En ville, les petites zones riches en biodiversité ont un grand impact

Comme le montre une nouvelle étude réalisée en ville de Zurich, les petits espaces verts de haute qualité écologique peuvent jouer un rôle important dans la promotion des plantes et des insectes sauvages en milieu urbain .

La préservation et la promotion de la biodiversité dans les zones urbaines sont de plus en plus au cœur des préoccupations de la végétalisation urbaine. Cependant, à mesure que les villes continuent de se densifier, les espaces verts urbains deviennent plus petits et plus isolés.

Jusqu'à présent, on ignorait comment la taille des parcelles et la connectivité écologique influençaient la présence de fleurs sauvages dans les petites parcelles de végétation. Ces questions ont été abordées dans le cadre d'une thèse. Dans sept zones de recensement d'1 km2 réparties dans la ville de Zurich, du centre à la périphérie, les plantes vasculaires ont été inventoriées dans chaque espace vert de plus de 1 m2 . Au total plus de 2 100 zones ont été étudiées, comprenait des grilles d'arbres et de petits fragments de bord de route ainsi que des prairies d'une superficie allant jusqu'à 3 ha.

Plus la zone de végétation est grande, plus la diversité des espèces est élevée
En principe, le nombre d'espèces augmente avec la surface disponible.
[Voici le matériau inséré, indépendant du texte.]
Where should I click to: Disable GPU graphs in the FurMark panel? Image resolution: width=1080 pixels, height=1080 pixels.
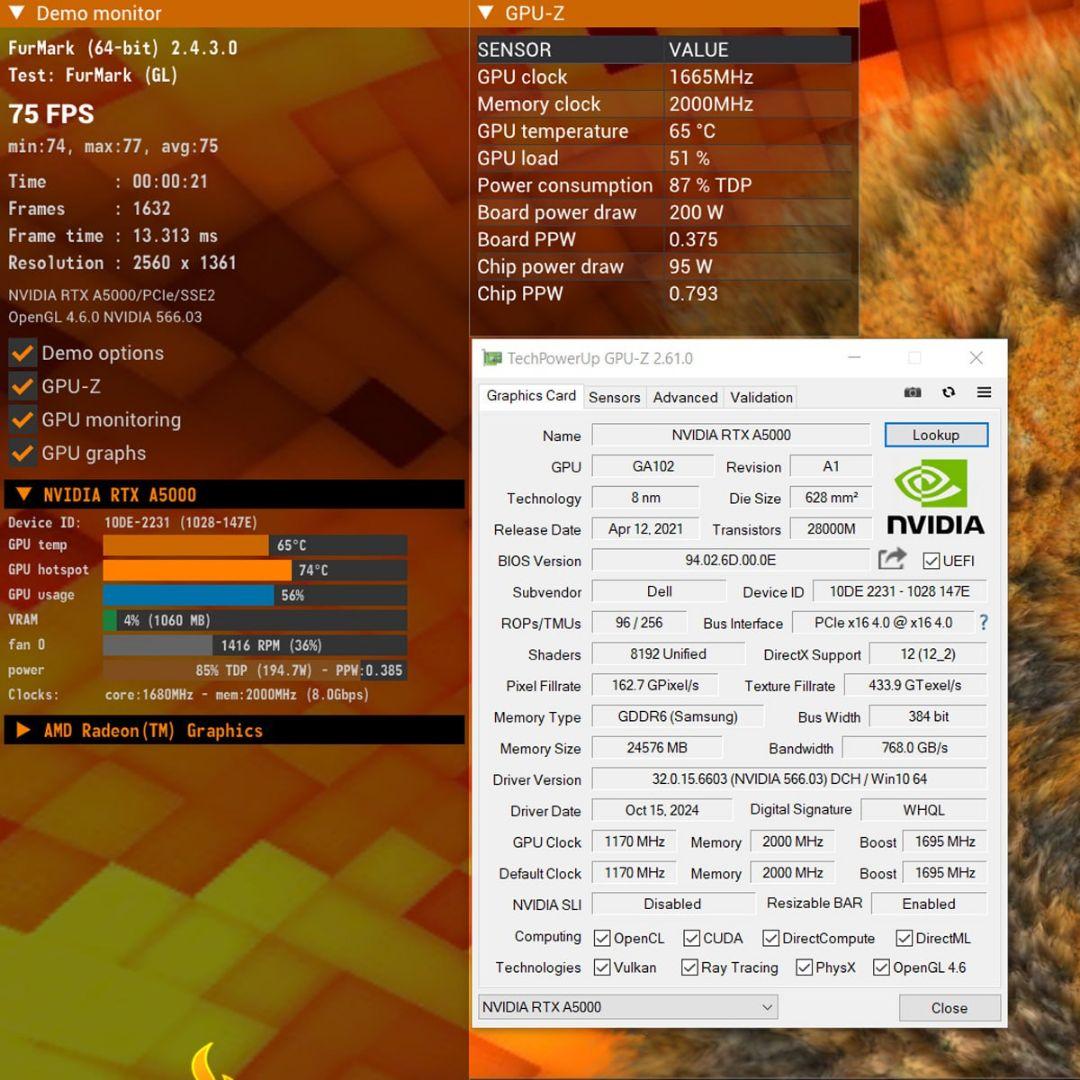pos(22,453)
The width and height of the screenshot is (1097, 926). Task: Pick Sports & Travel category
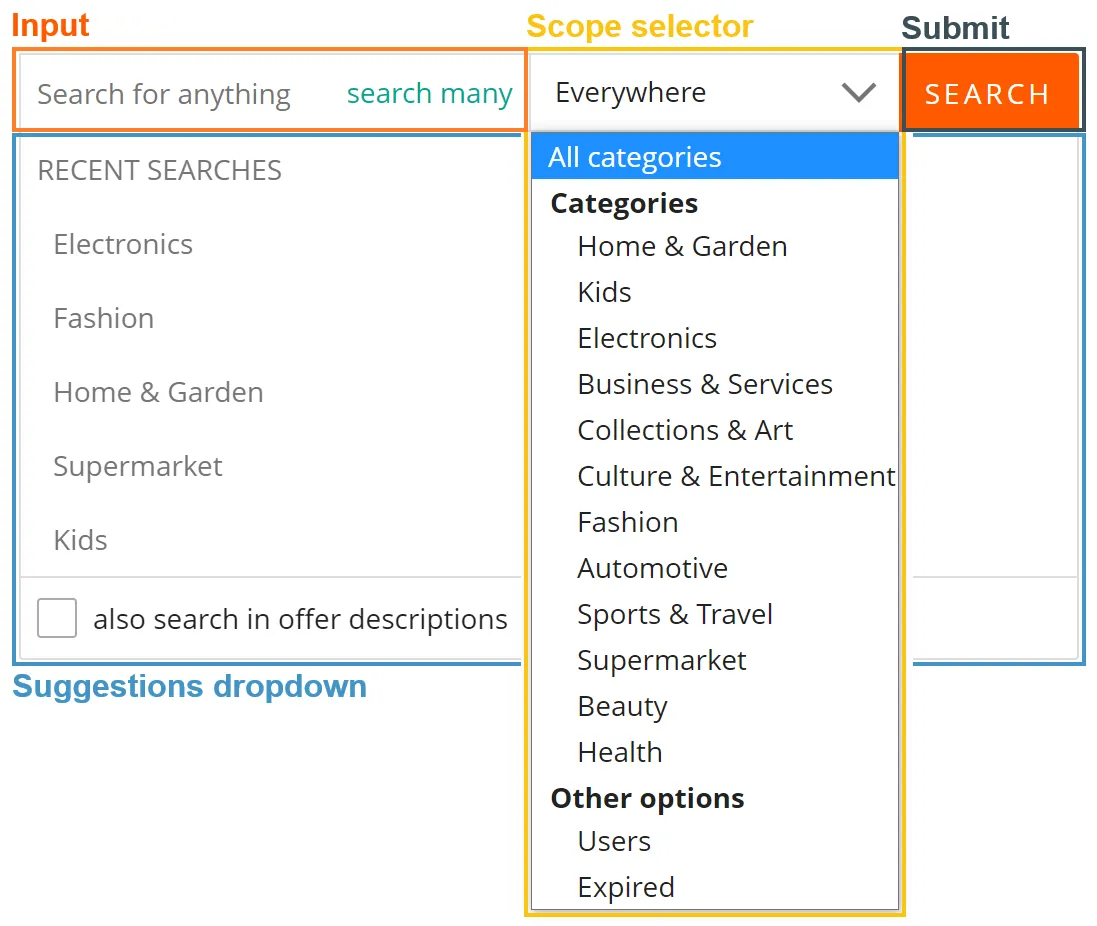[x=675, y=614]
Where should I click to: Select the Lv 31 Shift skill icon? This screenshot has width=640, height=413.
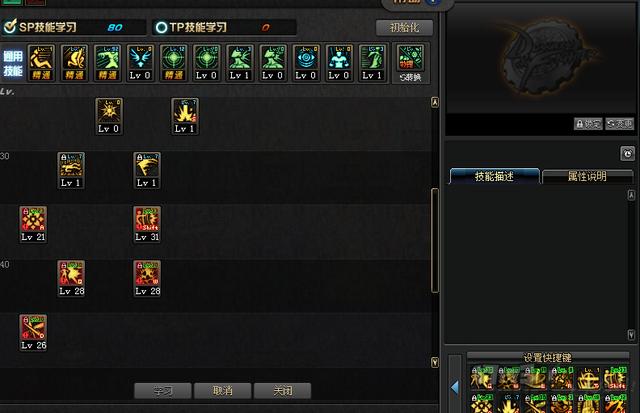[147, 224]
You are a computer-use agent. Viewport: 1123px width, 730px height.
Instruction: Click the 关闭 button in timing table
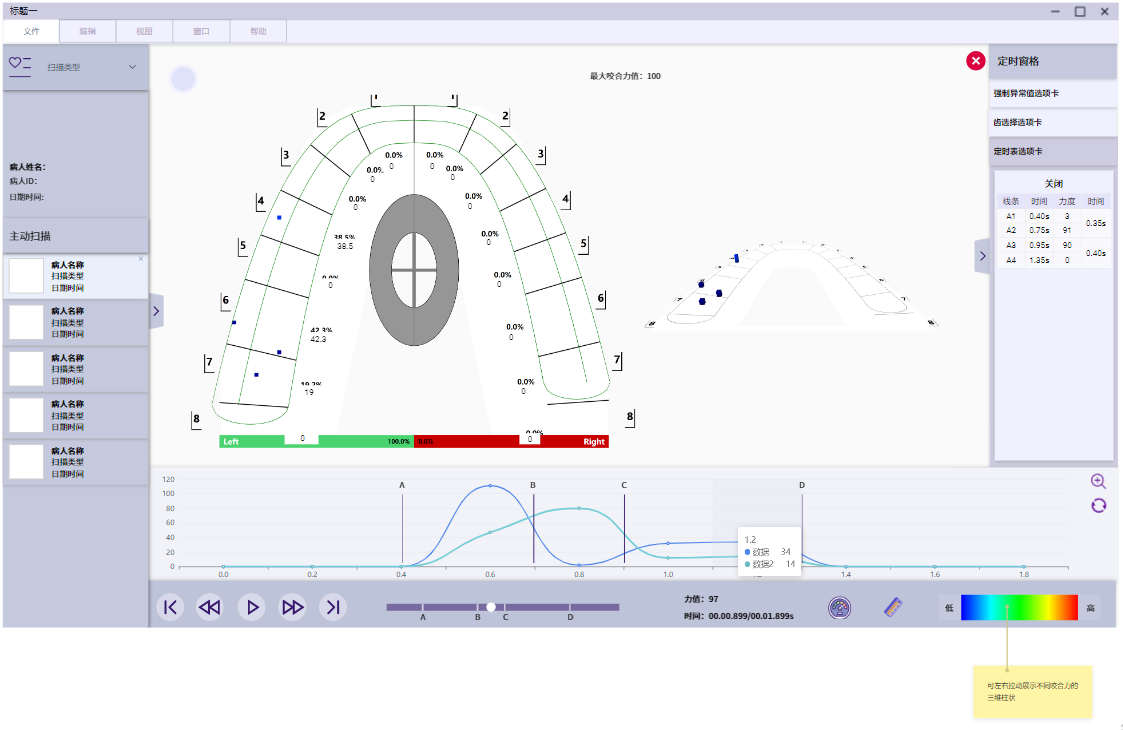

Cette relation entre les espèces et la superficie a été confirmée par les inventaires de la végétation. Alors que seulement 5 à 10 espèces ont été trouvées sur les petites zones de végétation (<20 m2), elles étaient près de 10 fois plus nombreuses sur les grandes zones (>300 m2). Cela montre que la densification des constructions et la perte d'espaces verts qui en découle menacent la diversité de la flore sauvage dans les zones d'habitation. Une comparaison de la diversité des espèces dans le centre ville de Zurich, densément construit, et dans les quartiers plus verdoyants confirme ce constat: en moyenne, on a trouvé deux fois plus d'espèces par zone dans les quartiers.

La qualité écologique des espaces ouverts est cruciale
La qualité écologique des espaces ouverts est cruciale pour désamorcer ce conflit. L'étude montre que de nombreuses petites mesures - telles que l'amélioration écologique d'une zone au pied d'un arbre, le désimperméabilisation d'une place ou la fauche tardive d'une prairie - ont au total un effet important. Bien que l'on n'ait trouvé que quelques espèces sur les petites parcelles de <20 m2, la composition des espèces diffère fortement entre les différentes parcelles de cette catégorie, ce qui se traduit par une diversité d'espèces globalement aussi élevée que sur les grandes parcelles.

Une bonne connectivité est importante
Les petites zones ne représentent que 3,4 % de la surface verte. Mais si elles sont de bonne qualité écologique, elles peuvent abriter un grand nombre d'espèces. Pour que cela fonctionne, les zones doivent être proches les unes des autres et interconnectées. Ce n'est que de cette manière que les graines des plantes et le pollen peuvent passer d'une zone à l'autre. La règle suivante s'applique : il doit y avoir une zone de plantes sauvages d'une superficie d'au moins 4 mau moins tous les 50 mètres.

Source : Der Gartenbau

Publication (accès libre)
Vega K. A., Küffer C. (2021): Promoting wildflower biodiversity in dense and green cities: The important role of small vegetation patches. Urban Forestry & Urban Greening 62, 127165.